Dans le même temps, l'impact des MTN va au-delà de la stigmatisation et de la santé psychosociale. Dans les pays où les MTN sont endémiques, l'impact économique peut piéger les communautés dans les cycles de pauvreté. Des milliards de dollars sont dépensés en traitements des MTN, tandis que des revenus sont perdus lorsque les gens ne peuvent pas travailler à cause de ces maladies, ou encore parce qu'ils doivent s'occuper d'un malade.

Il faut des investissements financiers importants pour assurer un accès à long terme aux services de santé essentiels et une surveillance adéquate pour lutter contre les MTN. Mais des ressources limitées et des priorités concurrentes ont entravé les efforts de lutte contre les MTN et ralenti le mouvement vers leur éradication, leur élimination et leur contrôle.

Malgré ces défis, la Tanzanie a fait des progrès dans la lutte contre les MTN. Le nombre de districts du pays ayant besoin de traitements préventifs de la filariose lymphatique, communément appelée éléphantiasis, a diminué de 119 en 2004 à huit en 2021. En outre, le nombre de districts ayant besoin de traitements préventifs pour le trachome ? la principale cause infectieuse de cécité évitable ? a été réduit de 71 en 2012 à neuf en 2021. Le nombre de personnes ayant besoin d'interventions chirurgicales pour le trachome a diminué de 167 000 à 27 000 au cours de la même période. Ce sont là des réussites remarquables qui mettent la Tanzanie sur la bonne voie vers l'éradication de ces deux maladies.

Le succès de la Tanzanie dans la lutte contre les MTN fait écho à une série de progrès au niveau mondial. Quarante-six pays ont éradiqué au moins une MTN jusqu'à présent et 600 millions de personnes n'ont plus besoin de traitement pour ce type de maladies. Les taux d'infection des maladies qui affectent l'humanité depuis des siècles, comme la lèpre, la maladie du sommeil (trypanosomiase humaine africaine) et la dracunculose n'ont jamais connu des niveaux aussi bas.

Mais bien que de telles tendances démontrent qu'il est possible de mettre un terme aux MTN, il reste encore beaucoup à faire. En particulier, les dirigeants nationaux doivent prendre en charge le processus, appuyer cette mission et investir le capital politique et financier nécessaire pour la mener à bien.

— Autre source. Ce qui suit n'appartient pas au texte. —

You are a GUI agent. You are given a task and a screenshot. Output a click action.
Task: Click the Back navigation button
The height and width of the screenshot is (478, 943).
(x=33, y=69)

La Déclaration de Kigali sur les MTN est un outil puissant pour contribuer à la réalisation de cette mission et la Tanzanie est fière de l'avoir approuvée. En Tanzanie, nous montrons que nous nous engageons pleinement à mettre fin aux MTN. D'autres pays d'Afrique et d'ailleurs où les MTN sont endémiques doivent donner suite à cet exemple et approuver la Déclaration du Sommet de Kigali, en libérant ainsi le potentiel des pays de mettre fin à la fois aux MTN et au paludisme.

L'éradication des MTN transformera la vie de millions de personnes à travers le monde. Les dirigeants mondiaux ont maintenant la déclaration d'intention nécessaire pour motiver et guider les efforts en vue de s'assurer que la prochaine génération soit exempte de ces maladies.

*Présidente de la République-Unie de Tanzanie.